Baku, Azerbaijan, Mar. 6
By Elmira Tariverdiyeva – Trend:
Three of the five Caspian states have a common position on the status of the Caspian Sea, Azerbaijani Foreign Minister Elmar Mammadyarov said.
He made the remarks Mar. 6 in Moscow at a press conference following the talks with his Russian counterpart Sergey Lavrov.
“There are good preconditions for moving forward in this issue,” said Mammadyarov.
Russian FM Sergey Lavrov, in turn, said he and Mammadyarov widely discussed the Caspian Sea’s status.
“We hope it will be possible to complete the work regarding the convention on the legal status of the Caspian Sea at the forthcoming meeting of the Caspian states’ foreign ministers and to prepare a number of other documents for presidents, who plan to hold the next Caspian Summit in Kazakhstan,” added Lavrov.
The Caspian littoral states – Azerbaijan, Kazakhstan, Russia, Turkmenistan and Iran – signed a Framework Convention for the Protection of the Marine Environment of the Caspian Sea in November 2003. Russia and Kazakhstan signed an agreement on the delimitation of the northern part of the Caspian Sea in order to exercise sovereign rights for subsoil use in July 1998. The two countries signed a protocol to the agreement in May 2002.
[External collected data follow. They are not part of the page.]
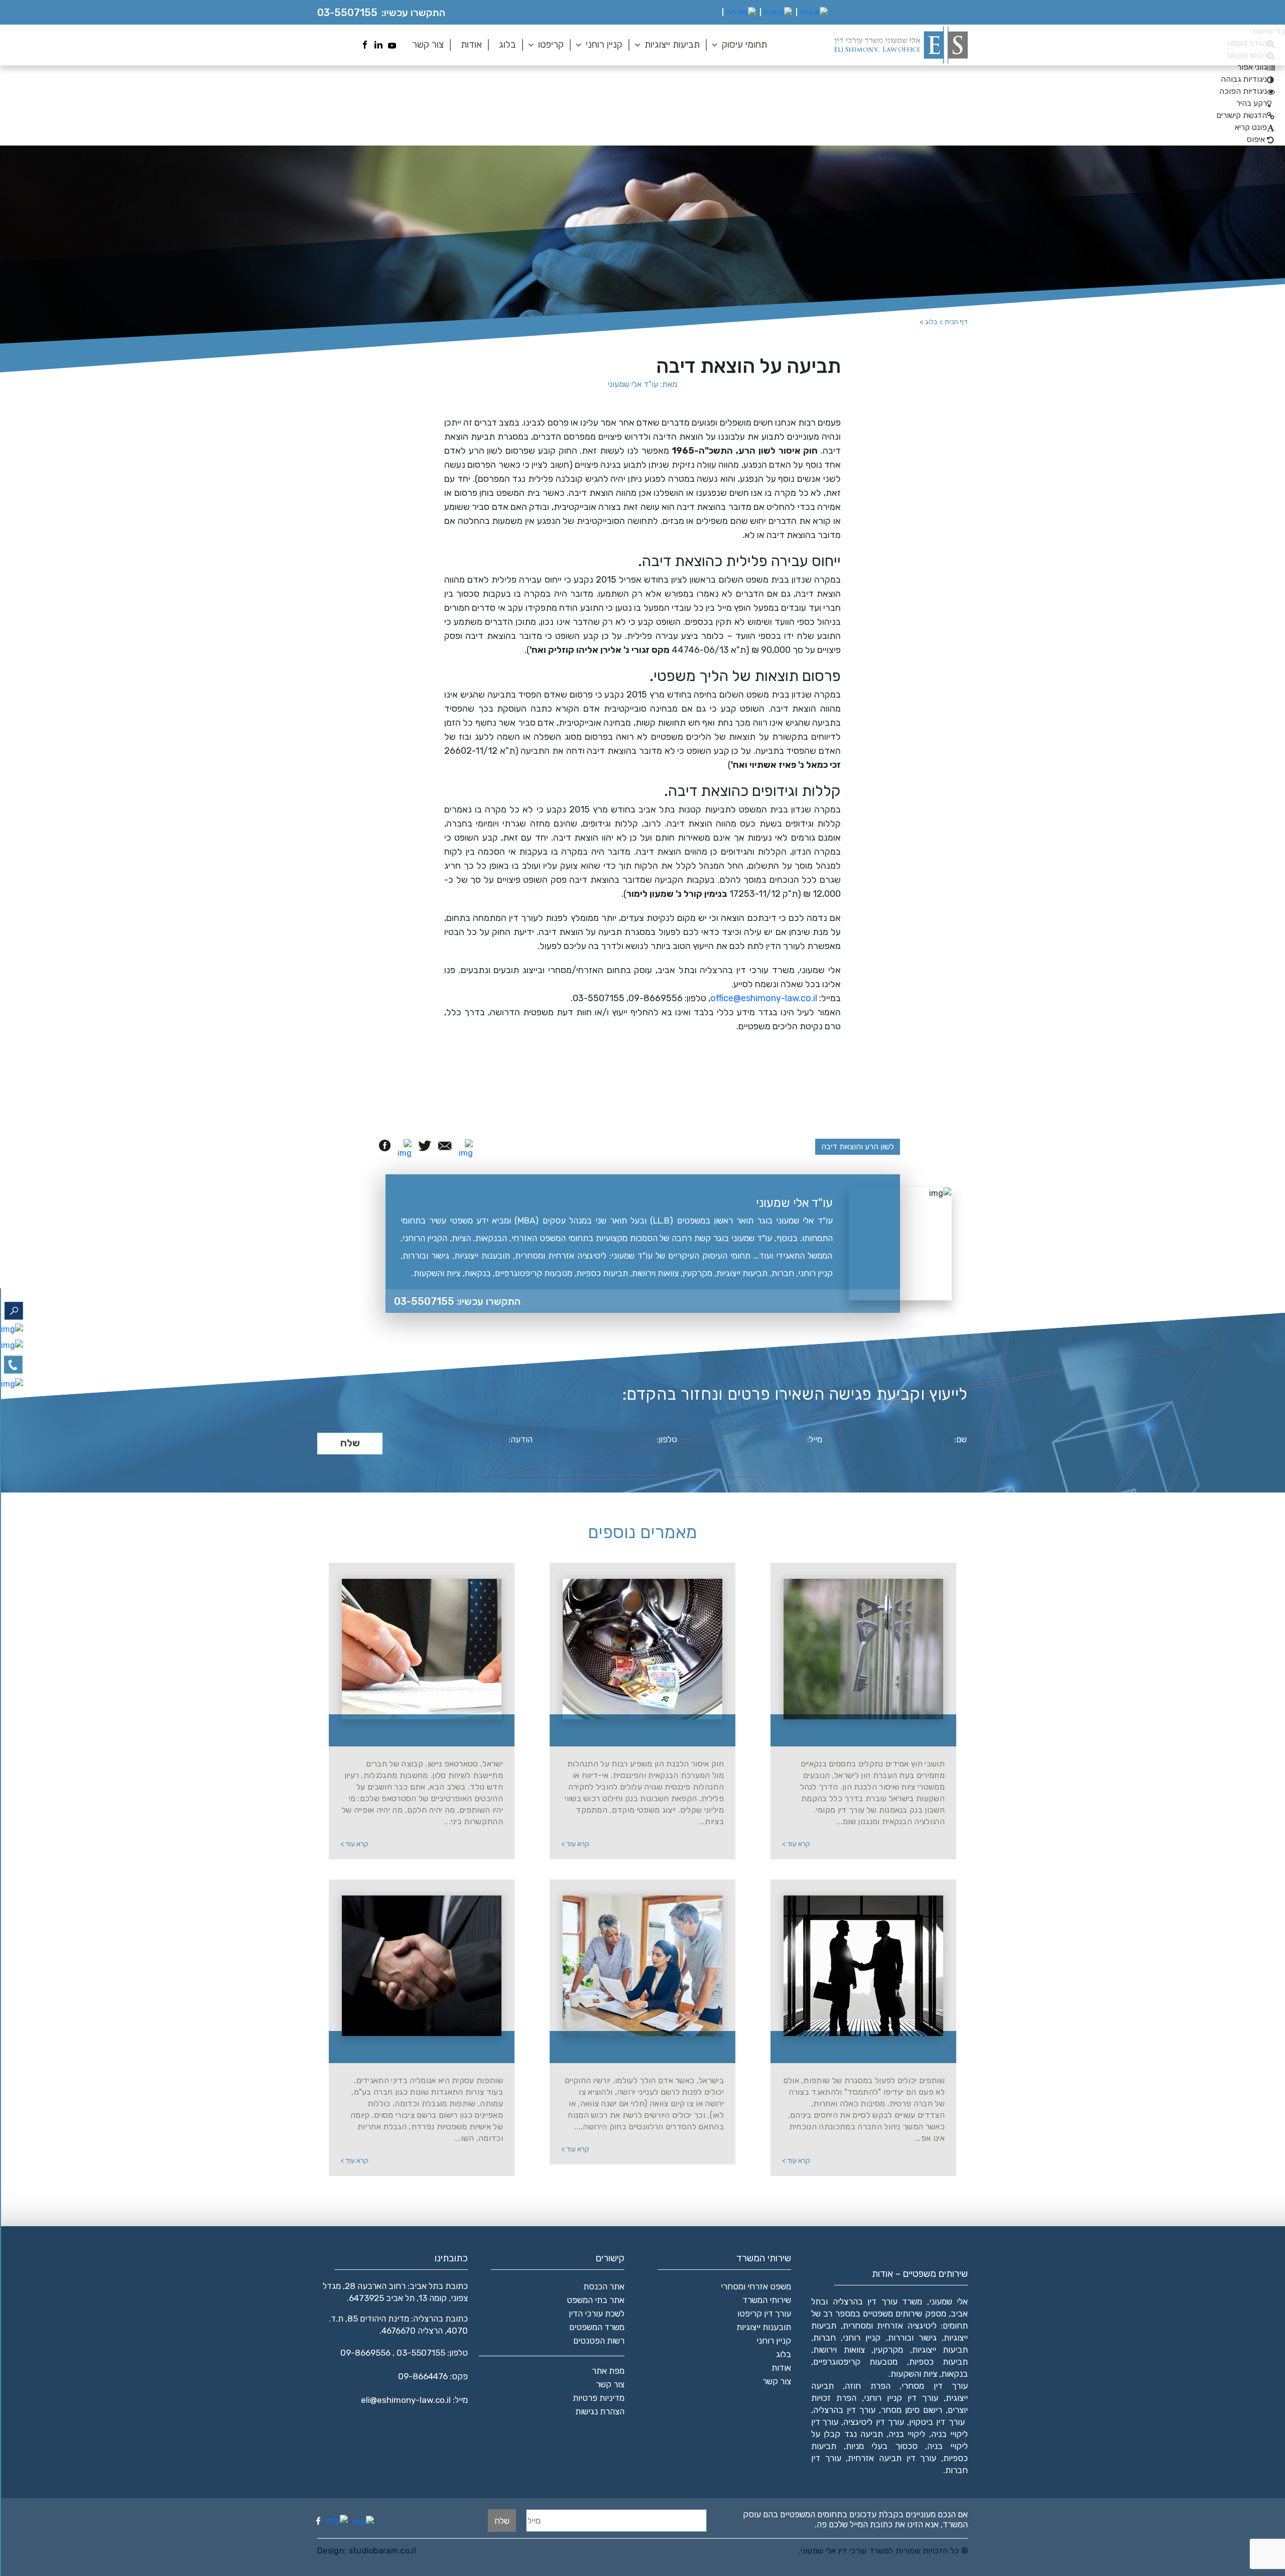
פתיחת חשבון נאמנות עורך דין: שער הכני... (869, 1731)
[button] (1256, 67)
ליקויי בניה (906, 2434)
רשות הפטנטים (598, 2341)
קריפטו (551, 44)
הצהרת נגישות (599, 2411)
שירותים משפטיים (428, 1731)
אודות (471, 44)
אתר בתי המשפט (595, 2300)
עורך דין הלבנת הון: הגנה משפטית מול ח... (648, 1731)
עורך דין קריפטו (764, 2314)
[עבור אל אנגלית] (814, 12)
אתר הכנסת (603, 2286)
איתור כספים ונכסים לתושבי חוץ (648, 2048)
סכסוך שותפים (427, 2048)
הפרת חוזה (867, 2386)
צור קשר (428, 44)
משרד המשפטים (596, 2327)
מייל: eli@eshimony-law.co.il (414, 2400)
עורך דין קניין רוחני (901, 2398)
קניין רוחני (604, 44)
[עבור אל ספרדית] (741, 12)
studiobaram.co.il (381, 2550)
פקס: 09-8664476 (433, 2376)
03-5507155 (347, 13)
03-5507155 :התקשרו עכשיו (457, 1301)
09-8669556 (365, 2353)
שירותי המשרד (766, 2300)
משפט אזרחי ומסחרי (756, 2286)
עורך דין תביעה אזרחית (892, 2458)
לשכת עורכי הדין (596, 2314)
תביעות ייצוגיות (672, 44)
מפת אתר (608, 2371)
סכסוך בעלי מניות (881, 2446)
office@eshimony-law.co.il (763, 998)
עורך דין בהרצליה (844, 2410)
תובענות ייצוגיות (763, 2327)
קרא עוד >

Kazakhstan and Azerbaijan signed an agreement on the delimitation of the Caspian Sea and a protocol to it on Nov. 29, 2001 and Feb. 27, 2003, respectively. Kazakhstan, Azerbaijan and Russia signed an agreement on the delimitation of adjacent sections of the Caspian Sea on May 14, 2003.
Summits of heads of the Caspian states were held in 2002 in Ashgabat, in 2007 in Tehran, in 2010 in Baku and in 2014 in Astrakhan.